>> start
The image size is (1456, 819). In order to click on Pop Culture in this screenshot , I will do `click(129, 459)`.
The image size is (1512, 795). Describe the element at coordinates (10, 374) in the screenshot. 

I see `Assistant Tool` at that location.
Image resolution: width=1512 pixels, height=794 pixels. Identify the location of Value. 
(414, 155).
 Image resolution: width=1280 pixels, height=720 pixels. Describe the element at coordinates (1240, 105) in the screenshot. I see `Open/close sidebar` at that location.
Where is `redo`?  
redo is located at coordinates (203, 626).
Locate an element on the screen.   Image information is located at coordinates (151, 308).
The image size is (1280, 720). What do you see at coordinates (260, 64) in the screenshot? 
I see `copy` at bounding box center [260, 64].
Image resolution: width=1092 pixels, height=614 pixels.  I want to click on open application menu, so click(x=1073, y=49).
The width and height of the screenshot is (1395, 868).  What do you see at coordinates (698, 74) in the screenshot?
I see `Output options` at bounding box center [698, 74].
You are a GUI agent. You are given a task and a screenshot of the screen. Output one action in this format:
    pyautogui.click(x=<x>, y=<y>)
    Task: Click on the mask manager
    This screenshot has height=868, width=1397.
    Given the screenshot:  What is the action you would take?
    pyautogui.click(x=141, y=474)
>> end
### EXERCISE INSTRUCTIONS
Retype all of the data above line for line, with no changes.

### REPLY
The image size is (1456, 819). In order to click on Pop Culture in this screenshot , I will do `click(129, 459)`.
The image size is (1512, 795). Describe the element at coordinates (10, 374) in the screenshot. 

I see `Assistant Tool` at that location.
Image resolution: width=1512 pixels, height=794 pixels. Identify the location of Value. 
(414, 155).
 Image resolution: width=1280 pixels, height=720 pixels. Describe the element at coordinates (1240, 105) in the screenshot. I see `Open/close sidebar` at that location.
Where is `redo`?  
redo is located at coordinates (203, 626).
Locate an element on the screen.   Image information is located at coordinates (151, 308).
The image size is (1280, 720). What do you see at coordinates (260, 64) in the screenshot? 
I see `copy` at bounding box center [260, 64].
Image resolution: width=1092 pixels, height=614 pixels.  I want to click on open application menu, so click(x=1073, y=49).
The width and height of the screenshot is (1395, 868).  What do you see at coordinates (698, 74) in the screenshot?
I see `Output options` at bounding box center [698, 74].
You are a GUI agent. You are given a task and a screenshot of the screen. Output one action in this format:
    pyautogui.click(x=<x>, y=<y>)
    Task: Click on the mask manager
    This screenshot has height=868, width=1397.
    Given the screenshot:  What is the action you would take?
    pyautogui.click(x=141, y=474)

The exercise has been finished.